Но детские печали созданы для детей. Для взрослых они непосильны. День Реджинальда обернулся сплошным кошмаром. Казалось, вся его прежняя, обычная жизнь безжалостно насмехается над тем чудесным бытием, которое он создал в обход нее. Обед, с некоторых пор остававшийся в небрежении, теперь мстил за изысканные лакомства, съеденные во время свиданий, в неурочные часы. Подъем в восемь утра неумолимо потеснил пробуждение в семь вечера, сделав его смехотворным. И так же торжествовали все остальные дневные действия Реджинальда, вплоть до самых низменных, перед которыми стыдливо и робко отступили их подобия из другой жизни. Его чай высокомерно издевался над «тем» чаем, вино — над «тем» вином. Все самые жалкие или самые привлекательные существа, встреченные им нынче, одерживали решительную победу над единственно любимым существом из «той» жизни, — ведь они были подлинными. Парижские кварталы обретали былую красоту и неоспоримое превосходство над тем, обманувшим его, фальшивым кварталом, который теперь беспомощно, дом за домом, рушился, таял, невозвратно погружался в Лету. Реджинальд вновь обретал множество живых существ или предметов, которым так долго пришлось обходиться без него; обретал юных девушек, женщин; сперва он узнавал их по частям: руку в окне машины, профиль, головку в окне магазина, ногу, примеривающую туфлю; затем, невдалеке от Вандомской площади, все эти кусочки вдруг сложились в единую мозаику, образовав целую женщину — молодую, элегантную, блистающую красотой; к своему удивлению, он задержал на ней взгляд и даже немного прошел следом. Прежняя жизнь настойчиво вступала в свои права, и он покорялся ей, вспоминая ее былое великолепие, ее сияющие высоты и со стыдом признавая, что пожертвовал ради посредственности целой вселенной, что оказался жалким простофилей.

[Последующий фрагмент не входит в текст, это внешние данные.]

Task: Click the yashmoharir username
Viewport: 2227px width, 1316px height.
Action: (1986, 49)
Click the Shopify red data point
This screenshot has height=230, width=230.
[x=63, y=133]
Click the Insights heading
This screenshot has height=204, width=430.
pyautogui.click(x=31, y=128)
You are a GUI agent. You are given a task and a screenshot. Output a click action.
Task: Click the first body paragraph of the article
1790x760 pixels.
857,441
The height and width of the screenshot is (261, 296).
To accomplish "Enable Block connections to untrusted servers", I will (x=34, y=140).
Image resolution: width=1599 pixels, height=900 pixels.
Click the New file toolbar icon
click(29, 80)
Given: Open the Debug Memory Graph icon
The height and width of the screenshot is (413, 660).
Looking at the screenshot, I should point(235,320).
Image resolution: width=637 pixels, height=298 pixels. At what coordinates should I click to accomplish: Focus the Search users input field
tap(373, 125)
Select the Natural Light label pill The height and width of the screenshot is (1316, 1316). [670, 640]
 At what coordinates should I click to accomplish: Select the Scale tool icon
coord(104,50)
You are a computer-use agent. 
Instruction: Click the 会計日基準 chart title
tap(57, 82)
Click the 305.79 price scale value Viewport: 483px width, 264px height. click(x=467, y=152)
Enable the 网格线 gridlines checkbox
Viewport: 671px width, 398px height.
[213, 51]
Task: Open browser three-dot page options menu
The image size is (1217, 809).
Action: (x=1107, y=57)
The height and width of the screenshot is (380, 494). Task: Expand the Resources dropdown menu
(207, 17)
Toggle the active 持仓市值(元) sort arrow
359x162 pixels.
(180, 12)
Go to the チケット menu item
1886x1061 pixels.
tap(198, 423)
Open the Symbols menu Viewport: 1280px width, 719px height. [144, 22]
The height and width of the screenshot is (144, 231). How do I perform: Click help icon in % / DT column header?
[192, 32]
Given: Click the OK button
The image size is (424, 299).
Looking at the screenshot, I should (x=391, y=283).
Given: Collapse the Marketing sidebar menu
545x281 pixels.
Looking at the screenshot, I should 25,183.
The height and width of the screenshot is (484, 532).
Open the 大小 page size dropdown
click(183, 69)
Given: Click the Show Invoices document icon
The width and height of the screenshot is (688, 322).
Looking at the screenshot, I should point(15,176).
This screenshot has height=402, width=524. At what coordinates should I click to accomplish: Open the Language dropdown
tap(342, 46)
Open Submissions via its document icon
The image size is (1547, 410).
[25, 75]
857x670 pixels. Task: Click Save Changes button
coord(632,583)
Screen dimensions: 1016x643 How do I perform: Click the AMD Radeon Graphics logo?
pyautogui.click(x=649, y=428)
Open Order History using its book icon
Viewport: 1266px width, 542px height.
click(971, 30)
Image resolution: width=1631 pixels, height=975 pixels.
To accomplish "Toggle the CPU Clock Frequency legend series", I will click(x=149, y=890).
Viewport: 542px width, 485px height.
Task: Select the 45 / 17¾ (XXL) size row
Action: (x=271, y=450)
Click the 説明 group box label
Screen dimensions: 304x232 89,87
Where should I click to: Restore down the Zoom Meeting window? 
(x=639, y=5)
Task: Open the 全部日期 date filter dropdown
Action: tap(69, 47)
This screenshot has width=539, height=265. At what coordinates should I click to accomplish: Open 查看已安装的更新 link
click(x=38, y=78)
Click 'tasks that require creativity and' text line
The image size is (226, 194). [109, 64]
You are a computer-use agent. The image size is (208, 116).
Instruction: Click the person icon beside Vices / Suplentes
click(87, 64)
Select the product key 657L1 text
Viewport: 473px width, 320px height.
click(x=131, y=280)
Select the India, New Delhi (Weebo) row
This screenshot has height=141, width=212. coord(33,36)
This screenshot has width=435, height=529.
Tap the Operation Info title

«Предоставь же мне самой заботиться о моих благородных и низких дарах, — нашептывала ему жизнь. — Ты из гордости или деликатности не допускал меня до той великолепной женщины, которую ослепившее тебя солнце превратило из ничтожества в королеву; надеюсь, теперь-то ты не станешь отрицать свою глупость, свое легковерие. А, впрочем, сам твой метод никуда не годится: вот сейчас ты пытаешься отомстить за себя со следующей великолепной женщиной; погляди-ка, она уже признает тебя, она уже улыбается; если ты и из нее сделаешь королеву и полюбишь, отринув весь мир, то и она, поверь мне, найдет средство вновь стать банальной и ничтожной. Да вот она уже и становится таковой, не правда ли? В ту же минуту, как ты представил ее себе королевой, она побледнела в сравнении с этой, третьей, что вошла сейчас в магазин, — настоящей, единственной… но и она, стоит тебе сделать ее владычицей твоего тайного царства, твоей жизни, превратится однажды в жалкое существо, подобное Нелли. Кстати, не сердись на Нелли, она вовсе не лгунья: женщину нельзя назвать лгуньей только за то, что она рядится в одежды, которые предлагает ей сам возлюбленный. Ты кроил их слишком просторными, из слишком роскошных тканей, бедный мой друг! А теперь давай-ка поглядим, как ты, уже зная все, вернешься в самую прекрасную любовную историю нашего века. Уже пять часов; иди же в тот замечательный квартал, где тебе продают живой сахар и волшебный чай, на улицу, где на деревьях вместо фруктов растут носки, а в постели, если провести в ней целую ночь, обнаружится несколько клопов; войди и дожидайся с надеждой и упованием, когда явится олицетворение благородства и добродетели, когда явится Нелли!»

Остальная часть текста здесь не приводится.